Opinion
June 24, 1996
Appeal from the Supreme Court, Queens County (Robinson, J.).
Ordered that the judgment is affirmed.
We reject the defendant's contention that his plea of guilty was not knowingly, intelligently, and voluntarily entered because the Supreme Court failed to conduct a sufficient inquiry to determine whether he was aware that he possessed the potential defenses of extreme emotional disturbance (Penal Law § 125.25 [a]) and justification (Penal Law § 35.15 [a]). Contrary to the defendant's contention, his factual recitation of his commission of the crimes did not indicate that these defenses were viable. Thus, the Supreme Court was not required to make a further inquiry ( see, People v. Lopez, 71 N.Y.2d 662; People v Brewley, 211 A.D.2d 805).
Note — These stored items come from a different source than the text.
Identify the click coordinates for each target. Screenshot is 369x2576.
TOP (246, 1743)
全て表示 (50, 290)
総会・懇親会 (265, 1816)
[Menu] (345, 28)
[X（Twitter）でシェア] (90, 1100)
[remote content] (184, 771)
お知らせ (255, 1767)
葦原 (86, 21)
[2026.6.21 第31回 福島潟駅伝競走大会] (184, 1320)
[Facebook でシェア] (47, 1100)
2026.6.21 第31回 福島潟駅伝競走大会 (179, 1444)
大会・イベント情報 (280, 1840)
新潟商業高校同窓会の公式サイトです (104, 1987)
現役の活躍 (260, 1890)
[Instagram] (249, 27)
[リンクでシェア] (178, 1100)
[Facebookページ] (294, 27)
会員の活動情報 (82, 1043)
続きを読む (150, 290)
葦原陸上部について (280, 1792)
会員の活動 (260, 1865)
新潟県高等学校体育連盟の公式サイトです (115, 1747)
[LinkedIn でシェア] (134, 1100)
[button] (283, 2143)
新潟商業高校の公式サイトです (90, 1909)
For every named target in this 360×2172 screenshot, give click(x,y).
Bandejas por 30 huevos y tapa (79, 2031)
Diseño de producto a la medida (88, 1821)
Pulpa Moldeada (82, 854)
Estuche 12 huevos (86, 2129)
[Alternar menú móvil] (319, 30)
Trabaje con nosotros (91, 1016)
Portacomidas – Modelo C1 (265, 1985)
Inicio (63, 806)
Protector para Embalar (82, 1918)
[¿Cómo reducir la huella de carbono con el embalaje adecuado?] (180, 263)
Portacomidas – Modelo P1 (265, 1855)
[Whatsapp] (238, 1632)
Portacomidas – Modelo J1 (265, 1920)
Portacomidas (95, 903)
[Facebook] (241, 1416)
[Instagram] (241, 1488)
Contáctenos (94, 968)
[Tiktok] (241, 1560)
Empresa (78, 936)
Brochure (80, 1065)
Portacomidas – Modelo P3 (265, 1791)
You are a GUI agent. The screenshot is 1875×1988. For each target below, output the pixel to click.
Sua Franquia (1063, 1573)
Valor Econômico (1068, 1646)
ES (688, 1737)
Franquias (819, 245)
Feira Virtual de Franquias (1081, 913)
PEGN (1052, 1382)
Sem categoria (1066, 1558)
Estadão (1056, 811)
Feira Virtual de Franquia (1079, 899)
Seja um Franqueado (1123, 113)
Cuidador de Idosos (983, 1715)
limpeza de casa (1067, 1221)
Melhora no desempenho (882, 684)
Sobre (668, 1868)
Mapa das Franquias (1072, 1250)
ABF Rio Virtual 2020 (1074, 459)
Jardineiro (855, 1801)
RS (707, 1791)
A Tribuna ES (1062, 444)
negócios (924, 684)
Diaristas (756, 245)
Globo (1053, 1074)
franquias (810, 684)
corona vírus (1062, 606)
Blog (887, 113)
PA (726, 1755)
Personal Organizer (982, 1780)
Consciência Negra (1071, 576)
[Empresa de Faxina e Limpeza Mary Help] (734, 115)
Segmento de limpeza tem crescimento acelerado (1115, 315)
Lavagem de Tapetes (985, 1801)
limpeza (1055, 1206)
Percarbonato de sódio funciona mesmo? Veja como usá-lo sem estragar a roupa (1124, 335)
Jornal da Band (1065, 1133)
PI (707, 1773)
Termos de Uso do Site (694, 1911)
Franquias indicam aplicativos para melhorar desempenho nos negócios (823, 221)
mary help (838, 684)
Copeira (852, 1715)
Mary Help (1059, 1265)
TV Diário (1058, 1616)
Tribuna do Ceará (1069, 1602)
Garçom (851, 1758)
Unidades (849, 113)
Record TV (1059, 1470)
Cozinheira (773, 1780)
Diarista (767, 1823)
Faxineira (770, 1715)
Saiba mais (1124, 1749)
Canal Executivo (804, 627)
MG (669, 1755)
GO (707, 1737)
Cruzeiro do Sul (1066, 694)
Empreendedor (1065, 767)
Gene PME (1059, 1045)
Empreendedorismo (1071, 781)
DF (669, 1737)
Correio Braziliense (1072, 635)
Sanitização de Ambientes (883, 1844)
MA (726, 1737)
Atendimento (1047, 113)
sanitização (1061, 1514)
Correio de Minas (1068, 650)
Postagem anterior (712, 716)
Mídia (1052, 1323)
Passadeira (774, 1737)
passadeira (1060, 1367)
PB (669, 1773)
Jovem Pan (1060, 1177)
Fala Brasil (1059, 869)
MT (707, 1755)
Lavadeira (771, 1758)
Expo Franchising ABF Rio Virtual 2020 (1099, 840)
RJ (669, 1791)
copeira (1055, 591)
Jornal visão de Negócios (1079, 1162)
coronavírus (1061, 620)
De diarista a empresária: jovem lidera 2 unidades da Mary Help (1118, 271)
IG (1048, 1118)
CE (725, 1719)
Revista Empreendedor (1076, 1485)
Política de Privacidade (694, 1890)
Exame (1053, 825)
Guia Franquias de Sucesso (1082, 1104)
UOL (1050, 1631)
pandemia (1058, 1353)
We further reject the defendant's contention that the court should not have denied his motion to withdraw his plea without conducting a further inquiry. The defendant was afforded a reasonable opportunity to present his contentions ( see, People v Fiumefreddo, 82 N.Y.2d 536), and the record does not support his contentions that he was coerced into taking the plea or that trial counsel was inadequate. O'Brien, J.P., Ritter, Pizzuto and Altman, JJ., concur.